* **DIRECTIONS**: Transcribe precisely, and only, the lines beginning at the line containing "Viewport: 942px width, 1007px height." and ending at the final line of the material below.

________________

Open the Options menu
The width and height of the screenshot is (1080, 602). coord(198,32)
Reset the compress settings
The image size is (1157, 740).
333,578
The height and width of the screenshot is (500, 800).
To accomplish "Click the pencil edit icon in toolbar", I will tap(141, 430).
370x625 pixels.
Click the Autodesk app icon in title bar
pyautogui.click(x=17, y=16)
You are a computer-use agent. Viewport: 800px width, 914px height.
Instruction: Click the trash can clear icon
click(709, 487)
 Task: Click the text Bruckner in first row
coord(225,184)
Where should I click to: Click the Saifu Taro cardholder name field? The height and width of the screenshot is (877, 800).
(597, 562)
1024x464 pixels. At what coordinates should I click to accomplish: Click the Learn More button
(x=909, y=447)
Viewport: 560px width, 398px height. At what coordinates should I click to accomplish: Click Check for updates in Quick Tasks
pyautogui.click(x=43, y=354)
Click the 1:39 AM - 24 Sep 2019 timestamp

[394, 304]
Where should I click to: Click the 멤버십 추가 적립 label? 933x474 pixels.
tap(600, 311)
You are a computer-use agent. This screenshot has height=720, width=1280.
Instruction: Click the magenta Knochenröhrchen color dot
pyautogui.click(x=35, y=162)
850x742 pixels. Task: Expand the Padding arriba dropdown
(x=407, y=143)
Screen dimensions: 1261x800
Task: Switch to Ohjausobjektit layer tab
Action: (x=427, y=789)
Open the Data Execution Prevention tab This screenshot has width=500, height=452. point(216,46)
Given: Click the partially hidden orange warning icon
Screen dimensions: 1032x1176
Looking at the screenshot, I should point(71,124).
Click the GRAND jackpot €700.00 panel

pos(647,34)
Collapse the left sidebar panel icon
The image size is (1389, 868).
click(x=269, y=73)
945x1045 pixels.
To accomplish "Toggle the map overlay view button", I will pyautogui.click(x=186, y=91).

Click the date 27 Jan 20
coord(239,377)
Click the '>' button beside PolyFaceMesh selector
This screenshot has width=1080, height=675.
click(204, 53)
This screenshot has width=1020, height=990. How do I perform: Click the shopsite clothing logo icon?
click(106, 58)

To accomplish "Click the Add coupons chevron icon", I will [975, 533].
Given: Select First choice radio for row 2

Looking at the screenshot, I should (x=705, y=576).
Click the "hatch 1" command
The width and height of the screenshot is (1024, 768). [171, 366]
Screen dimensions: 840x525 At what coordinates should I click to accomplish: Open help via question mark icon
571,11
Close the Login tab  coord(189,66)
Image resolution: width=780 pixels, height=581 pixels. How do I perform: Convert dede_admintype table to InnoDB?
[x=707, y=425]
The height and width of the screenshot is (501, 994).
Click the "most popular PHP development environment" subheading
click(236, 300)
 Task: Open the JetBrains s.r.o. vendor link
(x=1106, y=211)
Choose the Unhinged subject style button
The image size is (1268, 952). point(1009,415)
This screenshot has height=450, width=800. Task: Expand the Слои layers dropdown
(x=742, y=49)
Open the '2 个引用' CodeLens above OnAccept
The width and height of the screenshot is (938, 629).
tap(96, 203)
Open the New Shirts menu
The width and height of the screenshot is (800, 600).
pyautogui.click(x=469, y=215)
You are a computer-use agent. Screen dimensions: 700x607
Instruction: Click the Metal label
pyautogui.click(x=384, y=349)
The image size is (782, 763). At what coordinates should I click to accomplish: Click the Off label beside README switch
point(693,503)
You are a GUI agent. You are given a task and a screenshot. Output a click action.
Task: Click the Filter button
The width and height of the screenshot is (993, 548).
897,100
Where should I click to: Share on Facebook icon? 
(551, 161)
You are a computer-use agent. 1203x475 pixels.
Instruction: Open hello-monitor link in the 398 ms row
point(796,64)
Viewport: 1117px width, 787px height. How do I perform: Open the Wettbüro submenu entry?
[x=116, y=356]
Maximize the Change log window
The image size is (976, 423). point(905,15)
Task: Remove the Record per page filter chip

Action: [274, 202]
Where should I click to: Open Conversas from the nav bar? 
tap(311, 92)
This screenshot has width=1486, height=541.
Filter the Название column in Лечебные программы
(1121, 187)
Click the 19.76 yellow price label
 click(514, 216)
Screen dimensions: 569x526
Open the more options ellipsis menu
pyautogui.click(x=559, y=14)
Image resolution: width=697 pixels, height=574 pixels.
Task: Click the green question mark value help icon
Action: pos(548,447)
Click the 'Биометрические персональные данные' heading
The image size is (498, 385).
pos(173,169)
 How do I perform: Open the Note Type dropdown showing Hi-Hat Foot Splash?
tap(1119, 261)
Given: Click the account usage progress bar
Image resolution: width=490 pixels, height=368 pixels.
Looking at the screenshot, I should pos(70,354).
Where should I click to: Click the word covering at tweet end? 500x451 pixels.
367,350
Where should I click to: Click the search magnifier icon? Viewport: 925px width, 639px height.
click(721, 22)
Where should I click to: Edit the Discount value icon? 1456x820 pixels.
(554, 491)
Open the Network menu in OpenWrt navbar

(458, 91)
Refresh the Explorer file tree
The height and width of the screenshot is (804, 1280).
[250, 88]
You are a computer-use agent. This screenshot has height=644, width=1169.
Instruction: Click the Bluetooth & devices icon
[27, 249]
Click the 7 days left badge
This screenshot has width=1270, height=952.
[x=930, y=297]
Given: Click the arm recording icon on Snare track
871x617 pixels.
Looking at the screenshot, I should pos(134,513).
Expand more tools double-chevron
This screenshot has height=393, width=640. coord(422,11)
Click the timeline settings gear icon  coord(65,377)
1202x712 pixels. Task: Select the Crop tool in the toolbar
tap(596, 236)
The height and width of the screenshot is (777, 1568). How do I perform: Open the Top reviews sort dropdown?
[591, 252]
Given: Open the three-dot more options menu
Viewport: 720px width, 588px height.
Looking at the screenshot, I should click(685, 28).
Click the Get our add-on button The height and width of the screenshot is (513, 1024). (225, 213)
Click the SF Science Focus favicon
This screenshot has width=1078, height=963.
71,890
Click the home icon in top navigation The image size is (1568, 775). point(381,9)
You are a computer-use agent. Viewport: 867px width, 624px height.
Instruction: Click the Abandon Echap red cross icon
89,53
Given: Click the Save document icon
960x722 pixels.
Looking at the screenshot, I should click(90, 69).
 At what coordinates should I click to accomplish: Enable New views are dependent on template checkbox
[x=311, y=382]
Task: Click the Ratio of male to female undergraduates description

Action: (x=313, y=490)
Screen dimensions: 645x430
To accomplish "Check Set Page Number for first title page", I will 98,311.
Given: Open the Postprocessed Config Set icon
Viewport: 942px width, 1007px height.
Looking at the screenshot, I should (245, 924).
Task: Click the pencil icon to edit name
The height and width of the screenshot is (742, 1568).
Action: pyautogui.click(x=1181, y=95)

________________

* **TASK RESPONSE**:
Viewport: 942px width, 1007px height.
Looking at the screenshot, I should (245, 924).
Task: Click the pencil icon to edit name
The height and width of the screenshot is (742, 1568).
Action: pyautogui.click(x=1181, y=95)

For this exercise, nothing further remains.